> Exercise details: The lines from the one containing "Instruction: Click the" through the last one in the data: please copy those exactly, and only those, without the pictures.

> Data records:
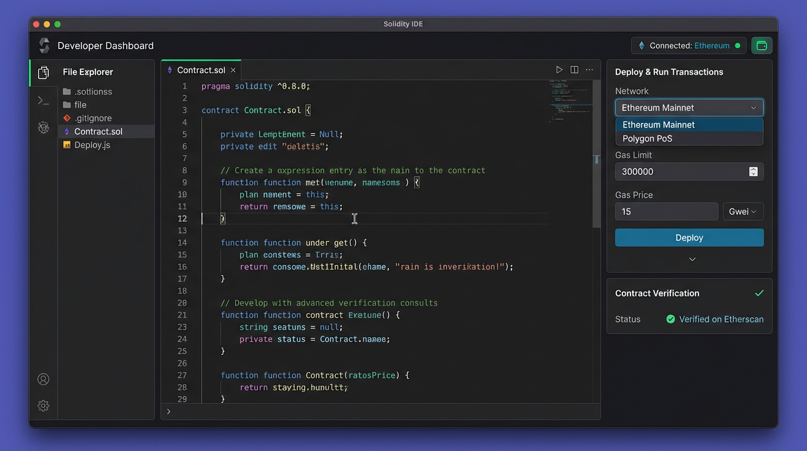Viewport: 807px width, 451px height.
Task: Open the Verified on Etherscan link
Action: coord(721,319)
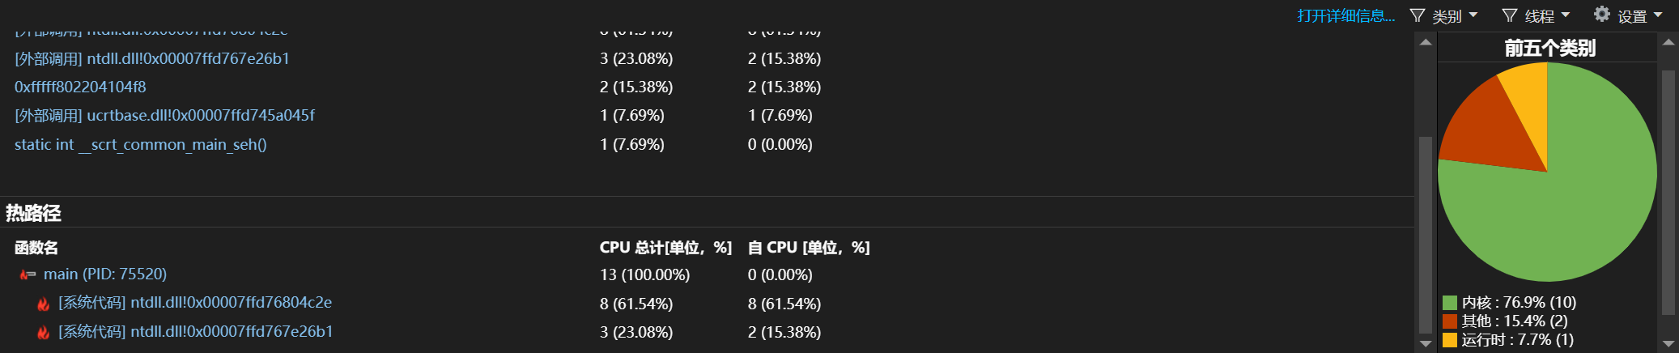The height and width of the screenshot is (353, 1679).
Task: Open static int __scrt_common_main_seh() function link
Action: coord(140,145)
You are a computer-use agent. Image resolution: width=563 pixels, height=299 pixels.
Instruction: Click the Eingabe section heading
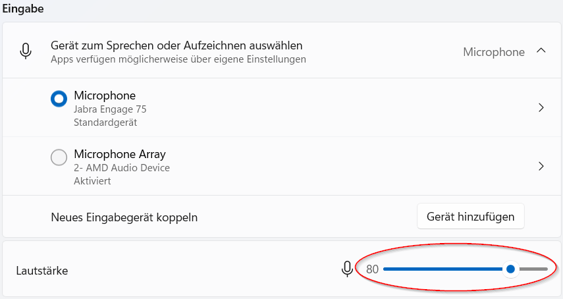(23, 9)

> Answer to the problem:
Instruction: Click the Eingabe section heading
(23, 9)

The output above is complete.